Using the WeTransfer text below, explain in one to three sentences why the service was created.

* **Quoted passage**:
____________

WeTransfer is an internet-based computer file transfer service company that was founded in 2009, based in Amsterdam, Netherlands.

History
WeTransfer was founded in 2009 by Rinke Visser, Bas Beerens and Ronald Hans (Nalden) in Amsterdam, Netherlands. It was created to enable the sharing of large files (up to 2GB) for free.

In 2012, WeTransfer implemented a re-design and introduced a 'Plus' service with support for much larger file transfers (up to 5GB) and storage (50GB) as well as send files to a maximum of 100 recipients for a price.

In 2013, WeTransfer reached profitability.

In 2014, WeTransfer launched "creative-class.tv", an ongoing video series. The company initiated its first bursaries that year through a collaborative partnership with Central Saint Martins. These bursaries supported two students from around the globe in their full-time studies.

In 2015, WeTransfer raised a US$25 million Series A funding round from Highland Capital Partners Europe. They also added venture capitalist Troy Carter to its board.

WeTransfer file transfer limit is 200GB for PRO Subscribers as of September 2021

2016 – present 
In 2016, WeTransfer announced the acquisition of digital design studio Present Plus, established in 2010 by Damian Bradfield and WeTransfer co-founder Nalden.  In September, WeTransfer opened its first office in the United States at Venice Beach, Los Angeles.

In early 2017, Gordon Willoughby became the company's Chief Executive Officer, taking over from Bas Beerens who became Executive Chairman.

____________

* **Supplied material**:
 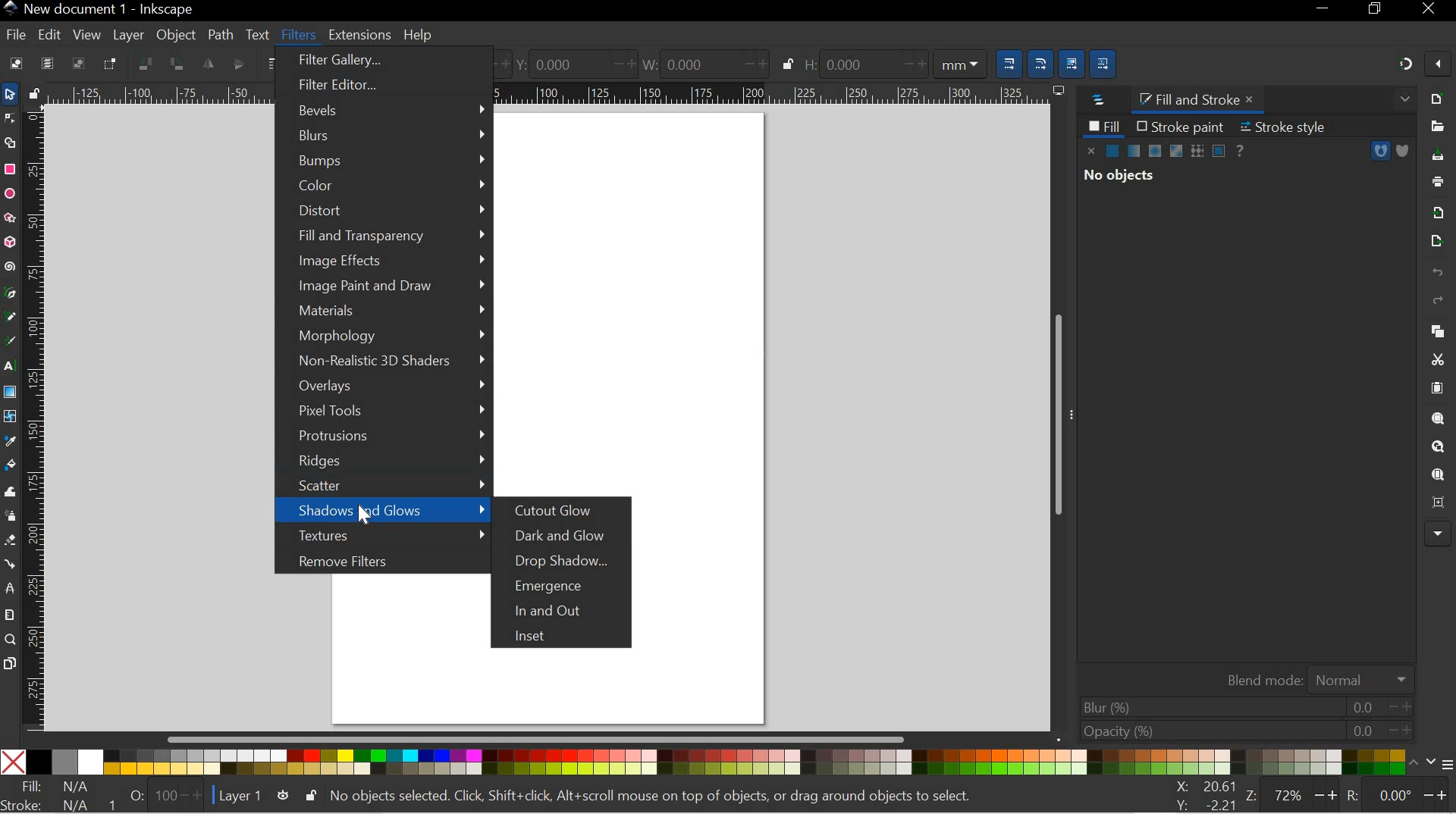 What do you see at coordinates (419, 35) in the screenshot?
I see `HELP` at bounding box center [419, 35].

____________

* **Answer below**: WeTransfer was created so that people could share large files, up to 2GB, for free.